When a LED light bulb 550 as illustrated in FIG. 6 is placed pointing upward in a table lamp, the resulting low intensity of light output in an area below the bulb and shadows are not pleasing to many users
FIGS. 7A-7B illustrate a LED light bulb 650 according to a second conventional design (which has been publicized as the new 9-watt GE Energy Smart® LED bulb, but not yet commercially released), with the bulb including a base portion 663 having an associated foot contact 665 and a lateral (threaded) contact 666 for mating with an electrical receptacle, a globe or cover 680 defining an interior volume containing at least one LED, and a heatsink 690 that extends between the cover 580 and the base portion 563, and further includes multiple (i.e., seven) fins 694 that extend upward along exterior surfaces of the globe or cover 680. An upper boundary 691 of the fins 694 is arranged well above a lower boundary 681 of the globe or cover 680, with a widest portion of the heatsink 690 disposed at or about the lower boundary 681 of the globe or cover 680. The fins 694 are lightly colored (i.e., white) to reflect light. Although half-angle emissions of the bulb 650 may be greater than those provided by the bulb 550 illustrated in FIG. 6, the fins 694 of the heatsink serve to obstruct a portion of the light emitted by at least one LED disposed within the globe or cover 680.
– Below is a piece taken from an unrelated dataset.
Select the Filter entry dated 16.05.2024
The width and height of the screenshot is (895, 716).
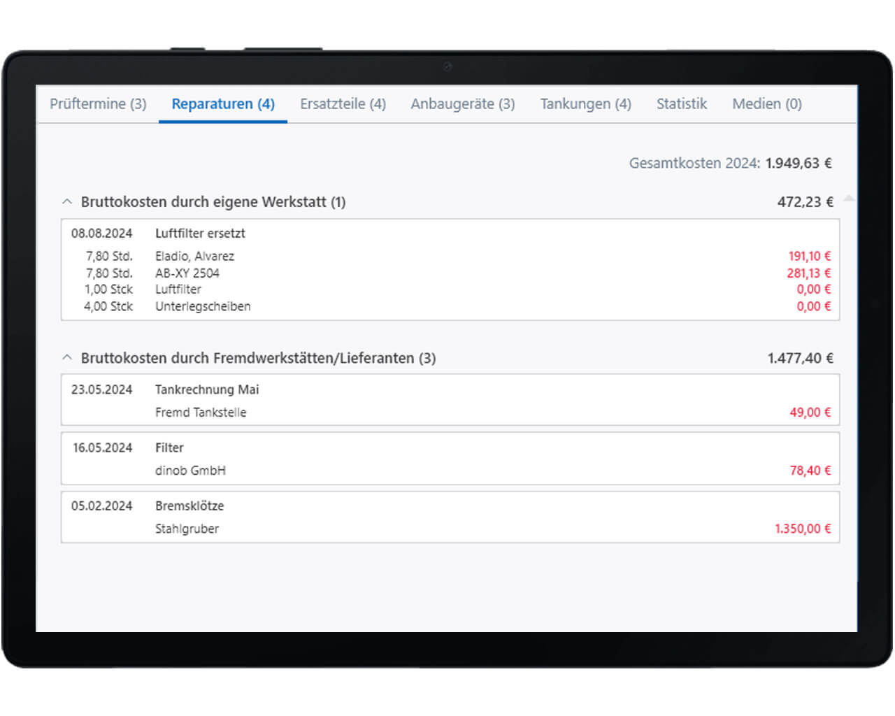click(x=169, y=448)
It would be desirable to enhance light output proximate to the base of a LED light bulb. It would further be desirable to provide such enhanced light output without obstructing lateral emissions the LED light bulb.
SUMMARY
The present invention relates in various embodiments to solid state lighting devices comprising heatsinks with portions that increase in width along a direction extending from solid state emitters to base ends of the lighting devices, in order to reduce obstruction of light emitted by the solid state lighting devices and increase half-angle emissions.
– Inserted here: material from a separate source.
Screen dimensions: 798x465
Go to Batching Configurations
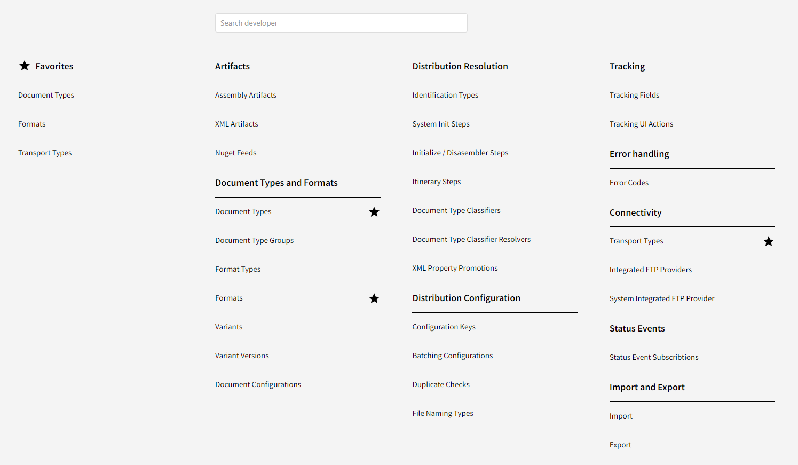pos(452,356)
In one aspect, the invention relates to a solid state lighting device comprising: a base end; at least one solid state emitter; and a heatsink disposed between the base end and the at least one solid state emitter, and arranged to dissipate heat generated by the at least one solid state emitter; wherein: the heatsink has a first end proximate to the base end, and has a first width at the first end; the heatsink has a second end disposed between the base end and the at least one solid state emitter, and has a second width at the second end; and at least a portion of the heatsink disposed between the first end and the second end has a third width that is greater than the second width.
In another aspect, the invention relates to a solid state lighting device comprising: a base end; at least one solid state emitter; and a heatsink disposed between the base and the at least one solid state emitter, and arranged to dissipate heat generated by the at least one solid state emitter; wherein the lighting device has a substantially central axis extending in a direction between the base end and an emitter mounting area in which the at least one solid state emitter is mounted; wherein the heatsink is arranged to permit unobstructed emission of light generated by the at least one solid state emitter according to each emission half-angle of greater than 90 degrees relative to the central axis around an entire lateral perimeter of the solid state lighting device.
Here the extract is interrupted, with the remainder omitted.